ACTIVITY: Transcribe the passage of the article on the Fort Worth police shooting that starts with "According to local" and runs on through "the actual victim.".

UPDATED: 12:30 a.m. EDT, Oct. 14 —
The Fort Worth Police Department was in shameless damage control mode after one of its officers killed a Black woman in her own home by shooting his gun through a window early Saturday morning. The unnamed officer was responding to a non-emergency welfare check requested by a concerned neighbor.
In a subsequent press release announcing the shooting, Fort Worth police seemed to be trying to justify the shooting of Atatiana Jefferson by claiming the officer was “Perceiving a threat” at the time. The press release also said that officers saw “a firearm” when they entered Jefferson’s home and found her. The Fort Worth Police Department then reportedly released an image of that firearm, even though there was no claim of that gun being used or even wielded during the one-sided encounter. (Nevermind that Texas is a state with laws that permit citizens to openly carry guns.)
According to local news outlet WFAA, police held a press conference Sunday and offered no explanation for why they “released images of a gun in Jefferson’s bedroom, what those images were intended to convey, or what may have prompted the officer to fire his weapon.”
S. Lee Merritt, the civil rights attorney hired by Jefferson’s family, also took exception with police showing the gun. He previously said it was “reckless and irresponsible” and villainized the actual victim.

(Collected data entries)

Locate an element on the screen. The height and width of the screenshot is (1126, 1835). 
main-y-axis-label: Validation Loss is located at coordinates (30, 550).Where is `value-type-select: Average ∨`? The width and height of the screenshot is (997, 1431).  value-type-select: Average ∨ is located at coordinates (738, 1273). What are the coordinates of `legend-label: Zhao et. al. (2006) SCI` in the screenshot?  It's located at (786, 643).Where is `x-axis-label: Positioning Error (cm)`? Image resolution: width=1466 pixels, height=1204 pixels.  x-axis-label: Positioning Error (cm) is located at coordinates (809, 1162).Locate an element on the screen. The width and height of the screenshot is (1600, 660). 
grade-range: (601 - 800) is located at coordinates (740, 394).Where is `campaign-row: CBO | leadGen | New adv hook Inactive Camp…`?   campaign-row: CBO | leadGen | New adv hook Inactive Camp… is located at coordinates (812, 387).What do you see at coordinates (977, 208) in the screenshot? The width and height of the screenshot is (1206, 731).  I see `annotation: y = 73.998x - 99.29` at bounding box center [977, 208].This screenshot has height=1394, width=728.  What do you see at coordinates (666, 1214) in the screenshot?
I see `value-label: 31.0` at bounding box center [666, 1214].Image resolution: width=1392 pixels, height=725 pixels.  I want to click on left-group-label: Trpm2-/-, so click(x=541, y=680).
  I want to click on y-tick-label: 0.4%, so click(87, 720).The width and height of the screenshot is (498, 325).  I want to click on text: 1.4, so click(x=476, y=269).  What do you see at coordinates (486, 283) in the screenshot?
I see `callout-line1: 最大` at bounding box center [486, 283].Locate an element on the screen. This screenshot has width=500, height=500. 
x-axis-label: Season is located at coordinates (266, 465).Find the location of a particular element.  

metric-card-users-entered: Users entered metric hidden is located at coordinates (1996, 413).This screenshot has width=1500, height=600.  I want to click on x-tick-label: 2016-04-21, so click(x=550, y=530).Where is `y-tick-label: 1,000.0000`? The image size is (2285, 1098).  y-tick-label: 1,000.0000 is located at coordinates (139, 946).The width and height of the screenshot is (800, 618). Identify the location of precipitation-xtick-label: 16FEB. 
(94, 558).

SOLUTION FOR THIS PROBLEM:
According to local news outlet WFAA, police held a press conference Sunday and offered no explanation for why they “released images of a gun in Jefferson’s bedroom, what those images were intended to convey, or what may have prompted the officer to fire his weapon.”
S. Lee Merritt, the civil rights attorney hired by Jefferson’s family, also took exception with police showing the gun. He previously said it was “reckless and irresponsible” and villainized the actual victim.